# Misty - Collings I30 LC



## dale (Oct 9, 2016)




----------



## Hamstrung (Sep 21, 2007)

That was beautiful!


----------



## greco (Jul 15, 2007)

WONDERFUL! 

Thanks so much for posting a jazz composition. You are an extremely talented guitarist.


----------



## dale (Oct 9, 2016)

hello gentlemen...thanks so much for sharing your time to give this a listen and i hope all is very well your way, dale.


----------



## mawmow (Nov 14, 2017)

I attacked the piece last year (book "Fingerpicking standards")...
I recalled it played on piano...
Great interpretation Sir ! ;-)


----------



## dale (Oct 9, 2016)

i'd love to hear you playing that arrangement...amazing how many ways people can play the same tune! Thanks for checking this out and all the best with your music!


----------



## Mooh (Mar 7, 2007)

That's really quite lovely. Very clean playing. Thanks for not drowning it in delay/reverb as seems to be the fashion these days.


----------



## dale (Oct 9, 2016)

Mooh said:


> That's really quite lovely. Very clean playing. Thanks for not drowning it in delay/reverb as seems to be the fashion these days.


thanks for the kind response and sharing your time to give this a listen!


----------



## Macki (Jun 14, 2010)

Really nice playing - loved listening to this.


----------



## mawmow (Nov 14, 2017)

dale said:


> i'd love to hear you playing that arrangement...amazing how many ways people can play the same tune! Thanks for checking this out and all the best with your music!


I found this on my YouTube account : https://m.youtube.com/watch?v=dh9urz1Syl0
Gee ! Already three years ago, really ?! I am afraid this is not as good as your interpretation (be it for my mean play or poor soundtake with my iPad mic) as the video was rolled as part of a series to witness the progression of a fifty-five years old lazy guy turning to fingerstyle. 
P.S. The guitar was a Larrivée OM-03R (I gave her to my brother as retirement gift)


----------



## dale (Oct 9, 2016)

Macki said:


> Really nice playing - loved listening to this.


thanks for sharing your time...greatly appreciated, thanks for the kind post.



mawmow said:


> I found this on my YouTube account : https://m.youtube.com/watch?v=dh9urz1Syl0
> Gee ! Already three years ago, really ?! I am afraid this is not as good as your interpretation (be it for my mean play or poor soundtake with my iPad mic) as the video was rolled as part of a series to witness the progression of a fifty-five years old lazy guy turning to fingerstyle.
> P.S. The guitar was a Larrivée OM-03R (I gave her to my brother as retirement gift)


thanks for sharing the link...enjoyed your fingerstyle approach and indeed a beautiful guitar!


----------

........

- _Directive 1_: Copy the records exactly, from the line that contains "Where should I" through the end of the records, inclusive, and leave the pictures out.

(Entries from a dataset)
........

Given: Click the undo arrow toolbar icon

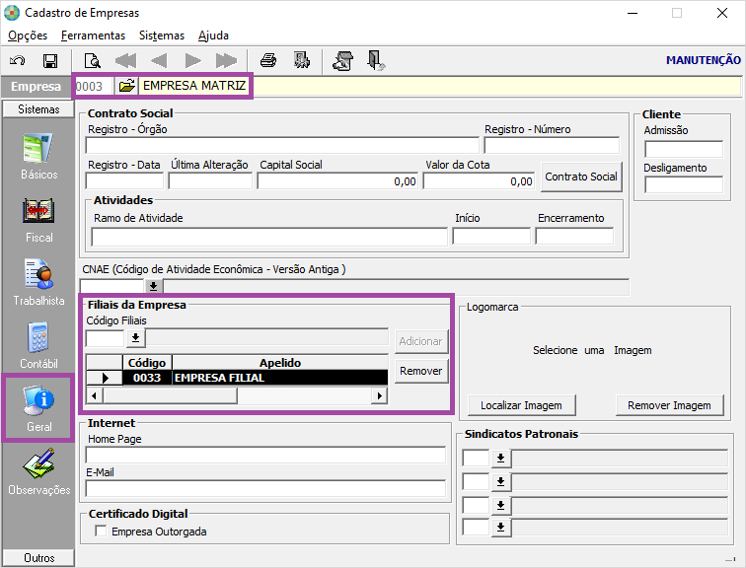Looking at the screenshot, I should point(18,61).
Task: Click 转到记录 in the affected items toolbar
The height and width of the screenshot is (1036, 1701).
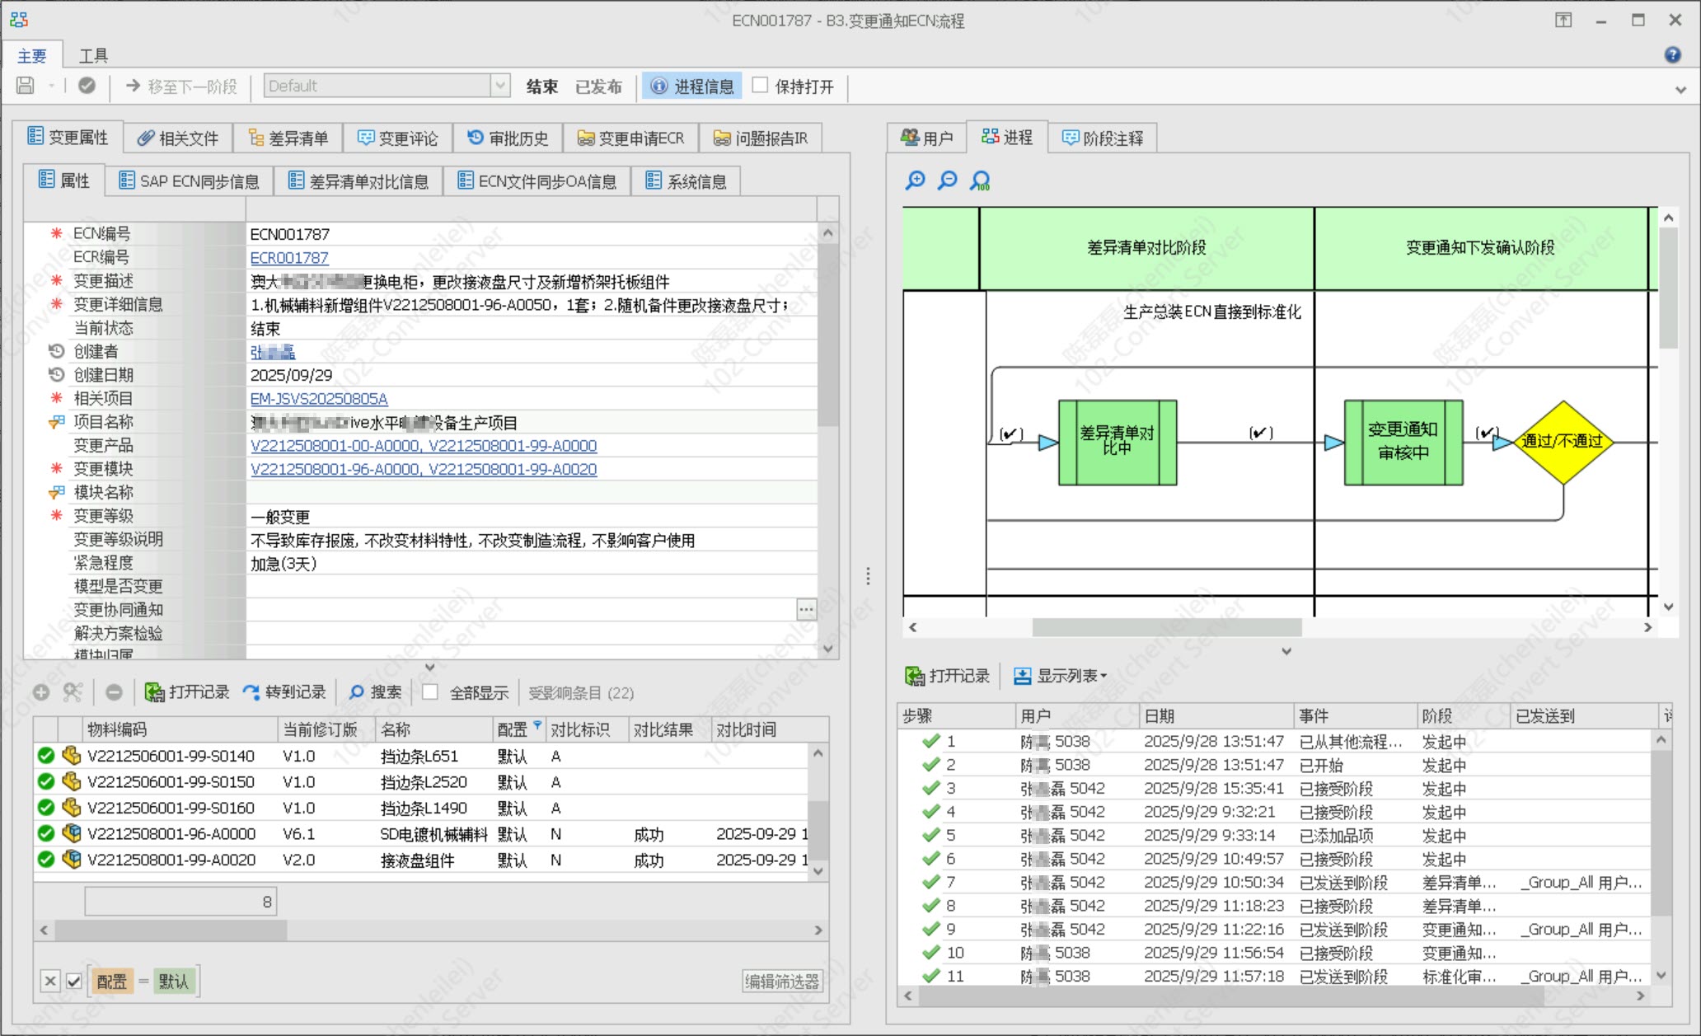Action: pyautogui.click(x=285, y=692)
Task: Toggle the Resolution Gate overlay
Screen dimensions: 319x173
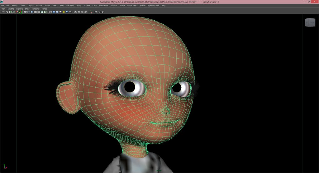Action: pos(32,12)

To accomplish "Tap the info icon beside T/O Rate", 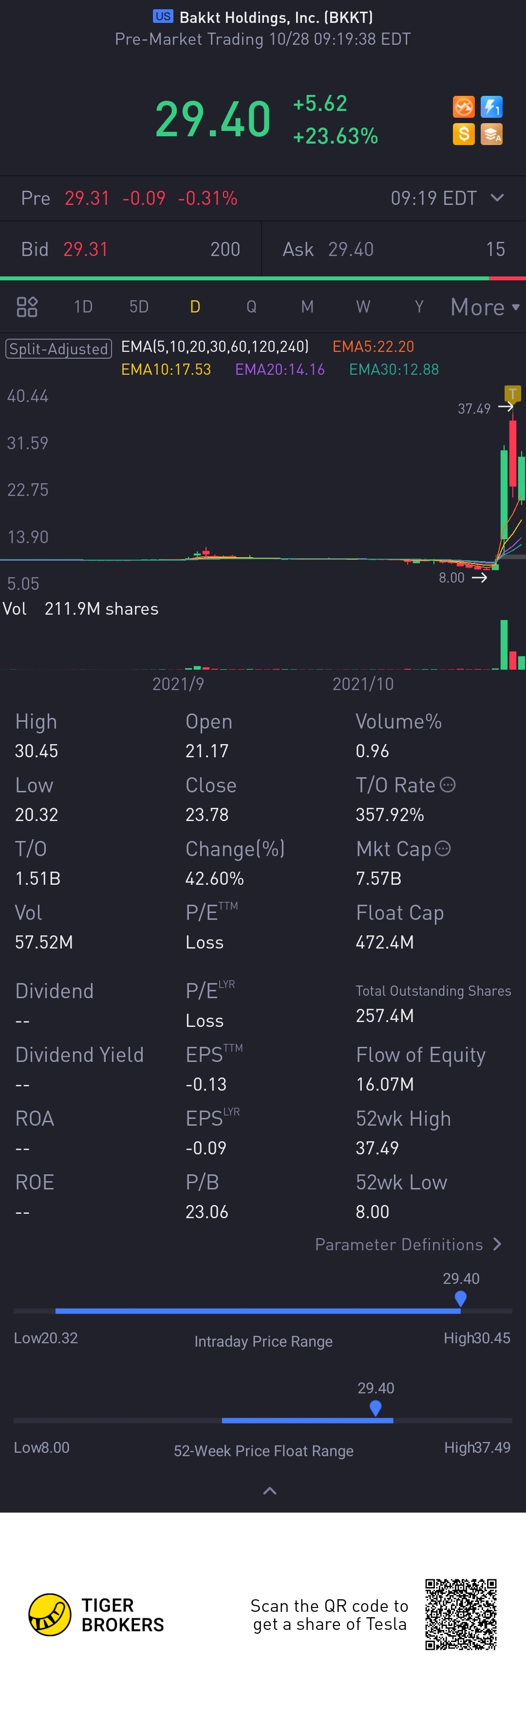I will click(448, 785).
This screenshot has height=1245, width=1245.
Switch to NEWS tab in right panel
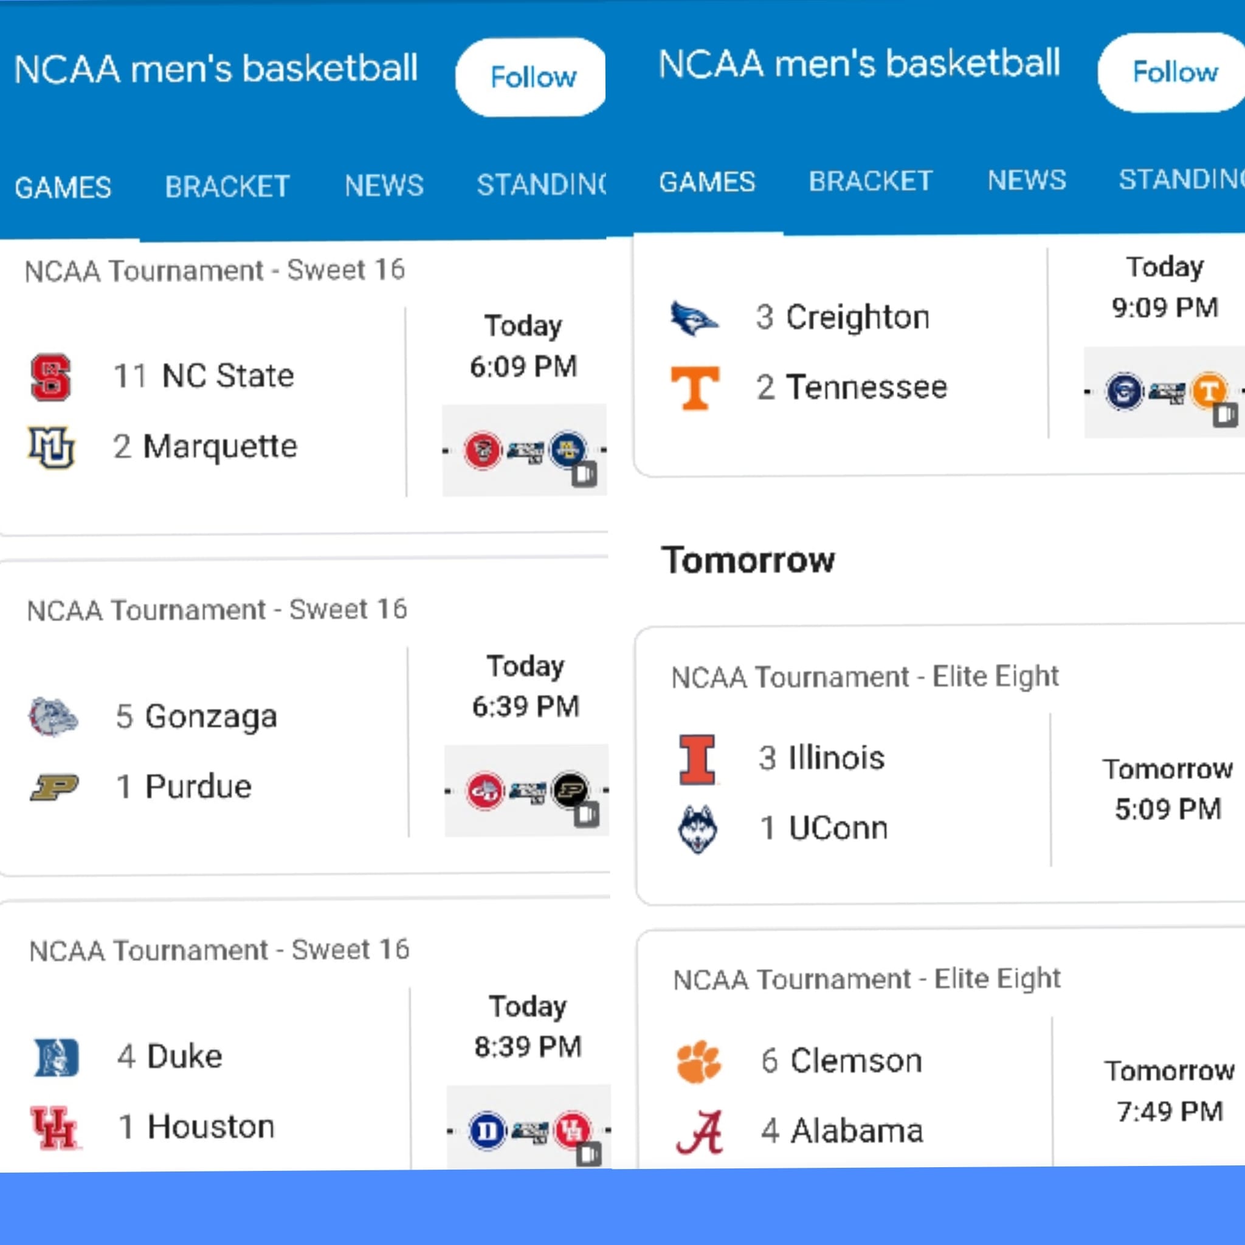pyautogui.click(x=1027, y=180)
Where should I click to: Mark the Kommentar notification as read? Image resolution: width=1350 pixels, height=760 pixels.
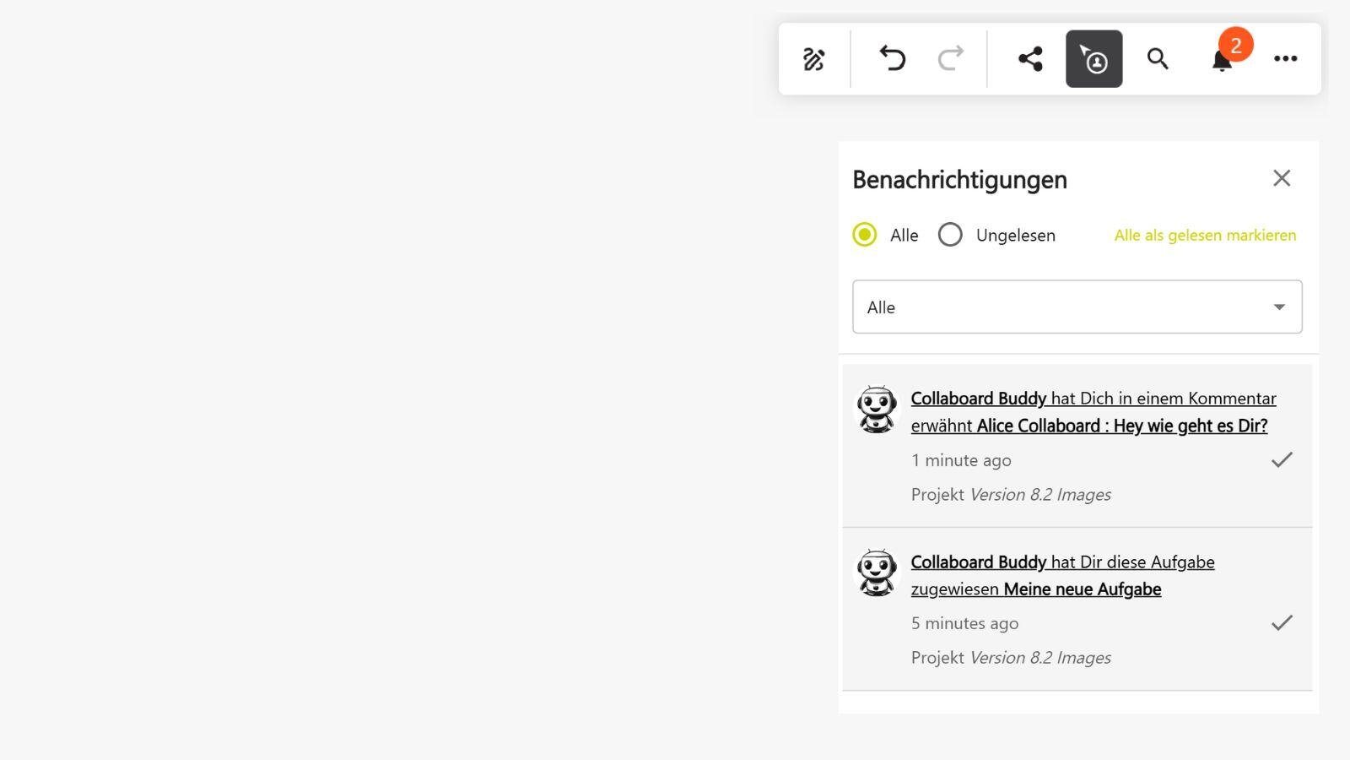click(1282, 459)
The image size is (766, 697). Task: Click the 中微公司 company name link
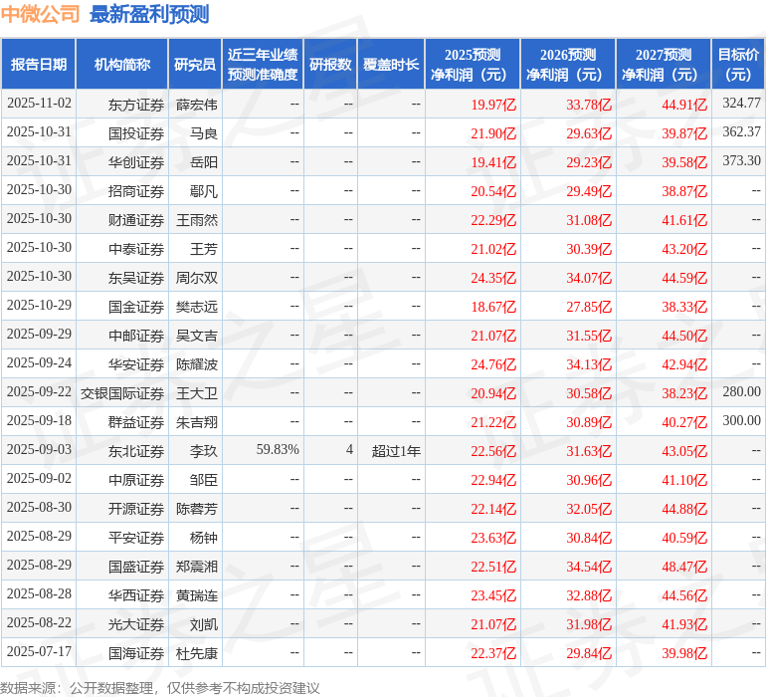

........

- _Directive 2_: In the forum thread, what model of guitar does mawmow say was used in the YouTube video?

- _Problem solution 1_:
Where should I click to: Mark the Kommentar notification as read? Image resolution: width=1350 pixels, height=760 pixels.
click(1282, 459)
The image size is (766, 697). Task: Click the 中微公司 company name link

- _Problem solution 2_: A Larrivée OM-03R.